Fiquei totalmente caído por dentro e eu ouvi o pumba nos batimentos desacertados do coração; o aluno acabava de me recordar que uma sala de aulas é, antes de tudo, um palco de desfile de sonhos. Eu já sentia uma certa energia desse aluno em todas as actividades: sempre cheio de dúvidas e sempre com os punhos cerrados para esmurrar qualquer obstáculo.

“Professor, eu acredito que os estudos podem me levar longe”, a frase sempre me ecoa quando entro na sala de aulas. A frase vigia-me em cada passo, porque sinto que devo ensinar e aprender dos alunos a sonhar. Estamos num momento em que quase ninguém sonha, quase ninguém acredita no poder que a educação tem, quase ninguém fala de sonhos nas escolas: perdemos a habilidade de sonhar, falamos de sonhos e pouco sonhamos. Estar numa sala de aulas e sonhar é talvez uma das elegantes e corajosas formas de fazer a revolução nos nossos dias.

O aluno disse-me isso, carregou a sua mochila e evaporou-se da sala deixando uma enorme cauda do seu perfume de suor. E eu mirava as suas costas que suportavam uma mochila cheia de sonhos, os seus passos tão lentos e esteticamente tão desordenados, mas muito aptos para longas caminhadas rumo ao futuro e aos sonhos. Houve uma confusão dentro de mim; pensava no aluno, pensava na sua entrega, pensava nos seus sonhos e perguntei-me sem parar: quantos alunos assim existem? Alunos que aprendem, alunos que se entregam e em trocam ensinam-nos a sonhar sem parar.
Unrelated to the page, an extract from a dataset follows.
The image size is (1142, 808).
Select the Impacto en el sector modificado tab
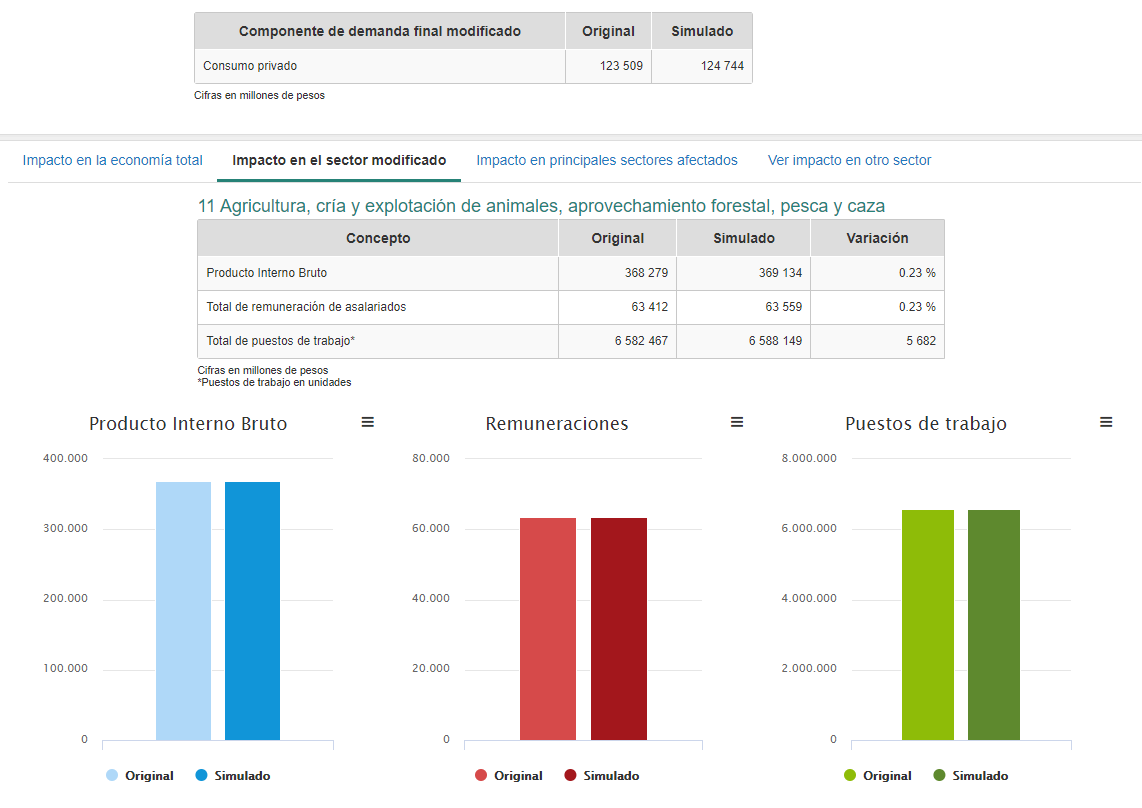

O aluno foi-se embora e uma funcionária, metida numa bata branca e cheia de vénias como um acólito, disse-me que era hora de fechar as portas da sala. Eu continuei ali, parado, totalmente desarmado, parcialmente perdido como um objecto não identificado depois de uma queda. Eu estava ali totalmente empanzinado de admiração e orgulho pelo aluno. Se fosse possível, colocava o miúdo a transfundir um pouco desse seu líquido preciso de sonhos a outros colegas.

É um aluno pobre, mas tão rico de sonhos que podem alimentar gerações e gerações. Às vezes a riqueza é isso: sonhar, tornar o sonho um hábito, manejar os sonhos sem medo como se movimentam os atacadores dos sapatos. É um aluno pobre, dava para ver pela sua mochila com as alças descosidas e com um metal qualquer no lugar da linha, pela sua camisola sem cor que lhe acompanha todos os dias e pelos seus lábios que mesmo à hora do almoço borbulhavam escamas esbranquiçadas de fome.

A escola, a sala de aulas podem ser pequenos espaços de tráfico de sonhos. É preciso sonhar para que não nos esqueçamos que temos alguma coisa que ainda nos pulsa dentro de nós, sonhar para que pelo menos tenhamos pouco espaço para pesadelos num mundo tão cruel, tão duro como o que construimos a cada dia.